By whatever - 06/03/2019 02:00

Today, like any other day, I am married to a narcissist who doesn't have a job and never makes any efforts as a father or a husband yet continuously has new and new expectations, requirements and remarks for the way I should behave around him and pouts like a schoolgirl when I fail to deliver. FML
I agree, your life sucks 998
You deserved it 480

Top comments

TxKitten79 10

Make a choice.... divorce, or accept the realizatuon that nothing will ever change and you will be miserable for the rest of your life (or the rest of his if he dies first). And realize all the regret you will have for the rest of your life for all these wasted years. It may seem harsh, but it's true. YOU HAVE A CHOICE. And yes, I've been there. I was a stay at home mom in a similar situation. And I chose to end it, go back to school, and better my life. My children are better off for it, and I'm happy. You can do it.

luna_soulslayer 13

This is when I say leave in the night with the kids and send him divorce papers

Comments

Jaimmy Jury 17

is this the kind of relationship you want your children to have someday? that’s how i decided to break up with my son’s father.
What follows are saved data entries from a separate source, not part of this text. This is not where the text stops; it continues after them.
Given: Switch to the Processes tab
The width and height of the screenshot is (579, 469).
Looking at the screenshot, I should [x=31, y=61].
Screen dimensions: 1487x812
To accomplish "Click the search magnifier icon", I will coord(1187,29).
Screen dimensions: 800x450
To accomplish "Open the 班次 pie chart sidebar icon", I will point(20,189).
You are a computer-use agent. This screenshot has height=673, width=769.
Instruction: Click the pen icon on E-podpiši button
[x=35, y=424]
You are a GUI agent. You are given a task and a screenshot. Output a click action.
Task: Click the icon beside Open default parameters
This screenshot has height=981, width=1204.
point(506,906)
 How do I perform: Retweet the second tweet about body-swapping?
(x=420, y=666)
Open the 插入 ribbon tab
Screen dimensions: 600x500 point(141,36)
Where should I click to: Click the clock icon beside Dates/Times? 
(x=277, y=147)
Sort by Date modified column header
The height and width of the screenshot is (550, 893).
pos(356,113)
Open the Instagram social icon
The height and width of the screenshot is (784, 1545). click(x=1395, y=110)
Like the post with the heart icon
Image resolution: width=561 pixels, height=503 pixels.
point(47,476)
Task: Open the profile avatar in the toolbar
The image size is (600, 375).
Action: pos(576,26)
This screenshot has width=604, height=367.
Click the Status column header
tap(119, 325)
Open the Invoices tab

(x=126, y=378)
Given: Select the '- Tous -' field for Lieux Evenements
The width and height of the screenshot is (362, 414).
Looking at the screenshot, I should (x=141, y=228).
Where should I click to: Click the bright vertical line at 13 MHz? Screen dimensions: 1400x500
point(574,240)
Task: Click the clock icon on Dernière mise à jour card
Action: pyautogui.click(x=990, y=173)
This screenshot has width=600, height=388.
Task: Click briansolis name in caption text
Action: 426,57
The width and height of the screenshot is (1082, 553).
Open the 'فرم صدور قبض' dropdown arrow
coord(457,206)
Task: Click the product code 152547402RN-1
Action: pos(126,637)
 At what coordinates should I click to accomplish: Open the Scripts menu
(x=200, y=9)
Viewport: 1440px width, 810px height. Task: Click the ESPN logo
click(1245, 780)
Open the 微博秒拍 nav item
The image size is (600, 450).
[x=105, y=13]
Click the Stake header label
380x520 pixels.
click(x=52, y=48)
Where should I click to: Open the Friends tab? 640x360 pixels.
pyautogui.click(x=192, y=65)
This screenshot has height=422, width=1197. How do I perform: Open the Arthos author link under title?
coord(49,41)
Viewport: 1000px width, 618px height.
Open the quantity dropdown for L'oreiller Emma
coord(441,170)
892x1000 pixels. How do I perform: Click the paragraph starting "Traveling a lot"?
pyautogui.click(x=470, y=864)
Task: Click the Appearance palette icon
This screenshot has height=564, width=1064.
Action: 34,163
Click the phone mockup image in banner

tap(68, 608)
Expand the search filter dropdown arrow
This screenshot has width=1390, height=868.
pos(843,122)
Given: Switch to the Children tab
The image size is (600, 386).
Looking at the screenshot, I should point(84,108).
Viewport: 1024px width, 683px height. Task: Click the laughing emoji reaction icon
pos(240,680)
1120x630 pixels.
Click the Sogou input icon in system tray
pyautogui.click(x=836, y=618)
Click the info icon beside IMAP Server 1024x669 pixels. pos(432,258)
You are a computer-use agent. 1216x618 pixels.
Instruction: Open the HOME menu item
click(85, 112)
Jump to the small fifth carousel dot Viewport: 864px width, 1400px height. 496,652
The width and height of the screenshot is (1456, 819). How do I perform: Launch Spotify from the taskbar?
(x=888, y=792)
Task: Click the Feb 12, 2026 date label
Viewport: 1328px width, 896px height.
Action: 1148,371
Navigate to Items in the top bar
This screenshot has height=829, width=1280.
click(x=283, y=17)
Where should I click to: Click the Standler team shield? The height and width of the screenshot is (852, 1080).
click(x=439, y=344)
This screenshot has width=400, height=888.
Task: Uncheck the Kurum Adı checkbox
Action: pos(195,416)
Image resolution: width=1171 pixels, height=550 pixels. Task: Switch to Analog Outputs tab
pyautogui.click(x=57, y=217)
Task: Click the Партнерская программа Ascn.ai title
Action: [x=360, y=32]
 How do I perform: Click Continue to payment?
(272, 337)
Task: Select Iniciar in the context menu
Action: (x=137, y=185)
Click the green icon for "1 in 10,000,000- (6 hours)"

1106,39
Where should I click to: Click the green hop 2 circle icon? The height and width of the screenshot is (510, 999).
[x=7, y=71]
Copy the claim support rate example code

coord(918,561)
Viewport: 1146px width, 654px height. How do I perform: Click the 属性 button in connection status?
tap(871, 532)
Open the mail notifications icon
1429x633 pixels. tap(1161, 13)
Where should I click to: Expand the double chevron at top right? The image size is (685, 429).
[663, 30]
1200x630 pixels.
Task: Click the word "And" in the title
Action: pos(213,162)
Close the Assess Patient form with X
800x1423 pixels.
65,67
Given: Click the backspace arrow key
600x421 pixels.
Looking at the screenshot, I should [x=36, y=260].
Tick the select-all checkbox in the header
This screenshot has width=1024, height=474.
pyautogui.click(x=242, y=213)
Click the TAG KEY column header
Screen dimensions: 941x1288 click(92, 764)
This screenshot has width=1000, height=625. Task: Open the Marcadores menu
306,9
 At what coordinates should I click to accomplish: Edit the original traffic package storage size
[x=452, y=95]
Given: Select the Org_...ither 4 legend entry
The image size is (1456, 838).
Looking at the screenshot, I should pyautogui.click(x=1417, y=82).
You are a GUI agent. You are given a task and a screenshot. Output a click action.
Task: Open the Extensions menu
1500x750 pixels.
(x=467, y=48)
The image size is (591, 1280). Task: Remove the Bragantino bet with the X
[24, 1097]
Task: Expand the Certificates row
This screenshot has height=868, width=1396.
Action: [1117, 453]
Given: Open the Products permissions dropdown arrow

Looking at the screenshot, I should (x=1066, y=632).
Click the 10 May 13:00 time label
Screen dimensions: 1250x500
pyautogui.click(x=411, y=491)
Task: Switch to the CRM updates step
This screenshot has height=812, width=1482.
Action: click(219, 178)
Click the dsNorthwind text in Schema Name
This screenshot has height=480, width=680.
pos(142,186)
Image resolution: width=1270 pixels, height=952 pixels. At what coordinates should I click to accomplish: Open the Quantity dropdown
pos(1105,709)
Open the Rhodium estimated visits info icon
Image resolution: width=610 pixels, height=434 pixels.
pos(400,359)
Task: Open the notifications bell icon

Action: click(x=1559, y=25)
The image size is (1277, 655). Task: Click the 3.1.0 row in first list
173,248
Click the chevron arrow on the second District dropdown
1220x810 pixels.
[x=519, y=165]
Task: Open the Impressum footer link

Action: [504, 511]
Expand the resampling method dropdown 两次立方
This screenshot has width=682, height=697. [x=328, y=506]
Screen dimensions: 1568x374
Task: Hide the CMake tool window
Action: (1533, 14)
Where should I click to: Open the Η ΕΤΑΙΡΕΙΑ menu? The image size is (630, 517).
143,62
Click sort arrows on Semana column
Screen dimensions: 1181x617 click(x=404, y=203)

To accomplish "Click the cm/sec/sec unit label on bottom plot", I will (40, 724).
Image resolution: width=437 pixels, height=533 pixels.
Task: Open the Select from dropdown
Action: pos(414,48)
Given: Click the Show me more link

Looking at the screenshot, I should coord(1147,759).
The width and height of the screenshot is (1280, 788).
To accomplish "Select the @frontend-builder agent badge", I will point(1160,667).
You get what you put up with & allow

404wan 19

oh no, how horrible. Dont complain on the internet if you're so unhappy, get up and fix your own life. I hate these fml's about shitty partners; you picked him and married him. This is on you, and on you to change.

This is why we marry functioning adults and not giant man-children. Time for a divorce. Don't waste time trying to salvage this.

I’m surprised no one has pointed out that he’s an abuser. Seek help from a therapist or an organization that can help you get out of this relationship. Likely he’s a master manipulator and convinces you to stay when you waiver. I wish you the best of luck.

i left the same sort of man almost 18 months ago. And i never looked back. Best decision of my life.